**Dokument:**
########
Während sich die einen deutlich für ein Schulfach Medienkompetenz aussprechen, bezeichnen andere diese Forderung als nicht umsetzbar. So sei das Unterrichtsgefäss bereits jetzt extrem voll. «Da noch weitere Stunden drauf zu packen, ist meines Erachtens nicht möglich», sagt Monika Lehmann-Wirth, Kindergärtnerin und CVPKantonsrätin im Kanton St. Gallen. Das würde die Schülerinnen und Schüler überfordern. Stattdessen andere Fächer zu kürzen, läge ebenfalls nicht drin. Ihr Vorschlag: Das Thema in den bestehenden Unterricht integrieren. Die dafür nötigen Kenntnisse könnten sich Lehrpersonen in obligatorischen Weiterbildungen oder schulhausinternen Kursen aneignen.
########
**Quelldaten:**
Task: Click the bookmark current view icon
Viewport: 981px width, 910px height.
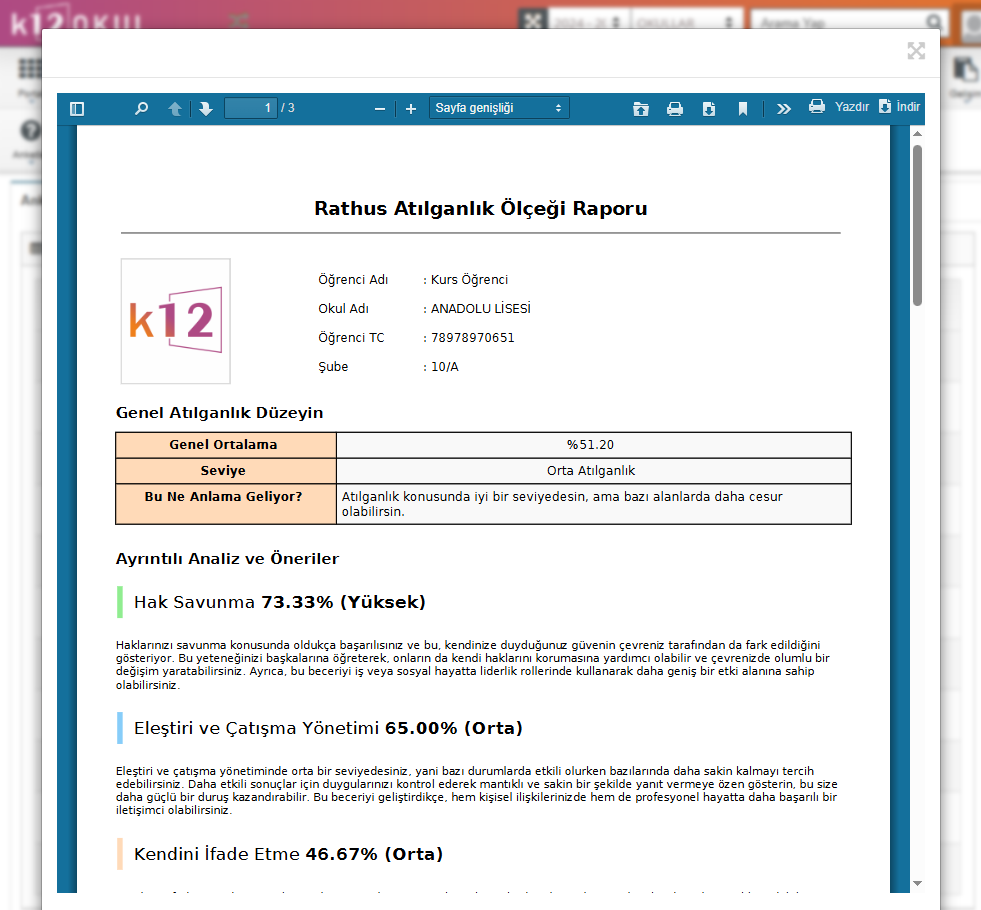Action: (x=743, y=109)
########
**Ziel 1:**
Wo könnten sich Lehrpersonen laut dem Text über ein Schulfach Medienkompetenz die nötigen Kenntnisse aneignen?
**Ziel 2:**
Schreibe aus dem Text über ein Schulfach Medienkompetenz die Stelle zwischen „Während sich die“ und „schulhausinternen Kursen aneignen.“ einschließlich dieser beiden Stellen wortgetreu ab.

**Vollständige Antwort 1:**
In obligatorischen Weiterbildungen oder schulhausinternen Kursen.

**Vollständige Antwort 2:**
Während sich die einen deutlich für ein Schulfach Medienkompetenz aussprechen, bezeichnen andere diese Forderung als nicht umsetzbar. So sei das Unterrichtsgefäss bereits jetzt extrem voll. «Da noch weitere Stunden drauf zu packen, ist meines Erachtens nicht möglich», sagt Monika Lehmann-Wirth, Kindergärtnerin und CVPKantonsrätin im Kanton St. Gallen. Das würde die Schülerinnen und Schüler überfordern. Stattdessen andere Fächer zu kürzen, läge ebenfalls nicht drin. Ihr Vorschlag: Das Thema in den bestehenden Unterricht integrieren. Die dafür nötigen Kenntnisse könnten sich Lehrpersonen in obligatorischen Weiterbildungen oder schulhausinternen Kursen aneignen.